---------- EXERCISE DATA ----------

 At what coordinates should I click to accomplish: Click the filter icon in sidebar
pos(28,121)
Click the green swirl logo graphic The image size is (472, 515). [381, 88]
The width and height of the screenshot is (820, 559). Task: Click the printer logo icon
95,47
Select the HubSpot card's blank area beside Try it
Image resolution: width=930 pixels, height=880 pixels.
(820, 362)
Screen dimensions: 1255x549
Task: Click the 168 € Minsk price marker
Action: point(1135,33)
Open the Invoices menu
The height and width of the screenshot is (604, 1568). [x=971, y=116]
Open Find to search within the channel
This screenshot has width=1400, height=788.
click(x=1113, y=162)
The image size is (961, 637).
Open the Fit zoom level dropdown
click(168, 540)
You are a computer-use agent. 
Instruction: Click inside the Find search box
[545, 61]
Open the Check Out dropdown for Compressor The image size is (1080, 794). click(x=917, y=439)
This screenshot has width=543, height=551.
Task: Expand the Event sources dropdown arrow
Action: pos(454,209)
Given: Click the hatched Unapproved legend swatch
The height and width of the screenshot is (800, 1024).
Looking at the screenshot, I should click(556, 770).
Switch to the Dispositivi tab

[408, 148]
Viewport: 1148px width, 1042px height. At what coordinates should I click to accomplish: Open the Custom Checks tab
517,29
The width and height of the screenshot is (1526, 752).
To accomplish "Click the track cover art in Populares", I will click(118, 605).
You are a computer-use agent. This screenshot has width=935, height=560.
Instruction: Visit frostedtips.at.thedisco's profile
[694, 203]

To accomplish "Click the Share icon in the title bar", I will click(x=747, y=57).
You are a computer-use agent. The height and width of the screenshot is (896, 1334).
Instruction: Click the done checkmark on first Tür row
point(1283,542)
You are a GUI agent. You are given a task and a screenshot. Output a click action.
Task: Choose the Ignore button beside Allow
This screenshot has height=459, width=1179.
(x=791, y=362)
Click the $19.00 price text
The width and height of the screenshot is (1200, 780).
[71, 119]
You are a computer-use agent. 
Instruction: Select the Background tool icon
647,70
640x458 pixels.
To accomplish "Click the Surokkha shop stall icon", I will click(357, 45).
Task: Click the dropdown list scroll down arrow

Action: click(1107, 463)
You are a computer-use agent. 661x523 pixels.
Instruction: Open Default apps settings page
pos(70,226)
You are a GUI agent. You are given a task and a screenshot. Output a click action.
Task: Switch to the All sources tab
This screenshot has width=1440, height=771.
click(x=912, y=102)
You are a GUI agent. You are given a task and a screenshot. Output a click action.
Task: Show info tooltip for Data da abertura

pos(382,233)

----------

WHAT IS REQUIRED :: Go through the listing above and return every line where the word "computer" occurs.

RESULT ::
You are a computer-use agent. 
You are a computer-use agent. This screenshot has width=935, height=560.
You are a computer-use agent. The height and width of the screenshot is (896, 1334).
You are a computer-use agent. 
You are a computer-use agent. 661x523 pixels.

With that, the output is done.